第5章 7月
「スマン赤葦…」
「いえ、誤解が解けて何よりです。木兎さんには俺からも注意しておきますが、相当妹さんの事気に入ったみたいなんで気をつけて下さいね」
喉まで出かけた言葉を飲み込み、短く「ああ助かる」とだけ返事をした。
さっきは俺も冷静じゃなかったが、コイツほどの男がみすみす殴られそうになるなんて……いや、寧ろ俺を挑発してわざと殴られようとしていたと言う方が正しいのかもしれない。
奴が殴られて何を得るのか、容易に想像できた。
鈴は俺に怒り、赤葦に味方する。
『木兎さん…相当妹さんの事気に入ったみたいなんで気をつけて下さい』
赤葦、そういうオマエはどうなんだよ。
先程飲み込んだ言葉が消化できずに胸につかえている。
「…赤葦さん…ありがとう、ございます…あと、兄が…ごめんなさい」
俺の分まで頭を下げる鈴を見ると、どうにも奴に負けた感が否めない。
「気にしないで。
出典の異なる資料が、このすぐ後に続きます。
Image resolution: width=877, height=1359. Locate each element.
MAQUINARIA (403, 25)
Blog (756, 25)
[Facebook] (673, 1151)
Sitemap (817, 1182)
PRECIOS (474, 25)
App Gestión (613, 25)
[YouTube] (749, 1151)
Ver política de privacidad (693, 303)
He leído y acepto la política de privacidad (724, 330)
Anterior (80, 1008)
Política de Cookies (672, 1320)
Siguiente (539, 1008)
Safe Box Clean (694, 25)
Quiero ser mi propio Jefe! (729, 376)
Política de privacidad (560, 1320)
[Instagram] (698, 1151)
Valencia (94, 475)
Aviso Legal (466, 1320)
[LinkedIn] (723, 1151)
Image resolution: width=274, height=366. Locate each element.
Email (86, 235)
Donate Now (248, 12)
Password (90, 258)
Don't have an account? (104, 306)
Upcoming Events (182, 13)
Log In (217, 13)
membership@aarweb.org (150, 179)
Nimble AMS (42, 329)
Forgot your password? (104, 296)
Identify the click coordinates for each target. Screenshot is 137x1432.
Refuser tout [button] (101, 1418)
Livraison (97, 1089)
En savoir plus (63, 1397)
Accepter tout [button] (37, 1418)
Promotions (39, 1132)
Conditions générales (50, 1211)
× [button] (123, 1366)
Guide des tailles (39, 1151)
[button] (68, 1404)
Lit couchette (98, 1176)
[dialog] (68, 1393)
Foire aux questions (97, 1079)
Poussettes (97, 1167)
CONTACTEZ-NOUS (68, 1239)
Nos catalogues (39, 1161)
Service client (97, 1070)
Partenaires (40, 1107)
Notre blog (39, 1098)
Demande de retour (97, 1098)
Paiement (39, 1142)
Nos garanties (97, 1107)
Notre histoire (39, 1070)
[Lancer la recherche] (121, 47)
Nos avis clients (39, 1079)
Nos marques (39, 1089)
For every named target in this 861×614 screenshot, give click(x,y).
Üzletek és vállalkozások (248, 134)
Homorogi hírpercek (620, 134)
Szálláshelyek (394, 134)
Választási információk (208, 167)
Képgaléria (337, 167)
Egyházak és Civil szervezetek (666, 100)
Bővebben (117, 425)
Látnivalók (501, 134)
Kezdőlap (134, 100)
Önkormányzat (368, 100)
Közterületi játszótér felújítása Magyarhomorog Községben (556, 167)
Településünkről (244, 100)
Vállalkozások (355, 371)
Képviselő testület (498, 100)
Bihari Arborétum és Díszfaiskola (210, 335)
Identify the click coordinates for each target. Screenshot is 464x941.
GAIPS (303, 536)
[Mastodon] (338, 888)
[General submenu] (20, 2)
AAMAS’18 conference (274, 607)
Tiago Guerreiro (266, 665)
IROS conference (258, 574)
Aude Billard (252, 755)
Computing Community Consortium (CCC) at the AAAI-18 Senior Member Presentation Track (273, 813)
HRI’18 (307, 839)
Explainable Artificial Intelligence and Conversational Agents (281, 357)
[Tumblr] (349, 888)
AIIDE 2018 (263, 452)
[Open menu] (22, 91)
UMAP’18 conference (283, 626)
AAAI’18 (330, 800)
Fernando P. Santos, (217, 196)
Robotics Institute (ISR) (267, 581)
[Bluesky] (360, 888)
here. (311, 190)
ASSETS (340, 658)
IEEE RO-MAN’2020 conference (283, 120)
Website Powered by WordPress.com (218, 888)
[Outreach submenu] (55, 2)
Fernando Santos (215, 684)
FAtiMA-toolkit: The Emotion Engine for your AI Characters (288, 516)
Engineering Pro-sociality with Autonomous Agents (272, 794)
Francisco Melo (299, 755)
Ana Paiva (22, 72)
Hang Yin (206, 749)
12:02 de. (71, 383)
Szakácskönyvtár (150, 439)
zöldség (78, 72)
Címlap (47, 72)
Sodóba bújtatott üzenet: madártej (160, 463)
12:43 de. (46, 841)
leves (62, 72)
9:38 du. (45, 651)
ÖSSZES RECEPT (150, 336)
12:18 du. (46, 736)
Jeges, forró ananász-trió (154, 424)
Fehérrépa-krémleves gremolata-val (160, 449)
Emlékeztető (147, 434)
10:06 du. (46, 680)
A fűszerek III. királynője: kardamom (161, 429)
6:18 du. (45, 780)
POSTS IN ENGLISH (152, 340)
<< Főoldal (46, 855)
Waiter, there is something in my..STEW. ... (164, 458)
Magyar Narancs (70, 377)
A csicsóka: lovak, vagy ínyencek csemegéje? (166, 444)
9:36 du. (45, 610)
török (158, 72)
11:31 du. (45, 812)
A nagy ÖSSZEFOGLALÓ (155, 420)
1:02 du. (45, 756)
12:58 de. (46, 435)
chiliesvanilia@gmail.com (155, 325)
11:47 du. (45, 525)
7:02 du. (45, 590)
…そういや君の事なんて呼んだらいいかな。二人とも黒尾さんじゃ何かと不便だし」
「っぐ……確かに、そうだなァ」
不便な事なんてなんもねーよと内心思いつつも、今日の俺は赤葦に強く出ることができない。
「あっ…あの、鈴って、呼んで…下さい」
「わかりました。では鈴さん、お大事に」
その時の赤葦の勝ち誇った様な笑みを、俺は忘れない。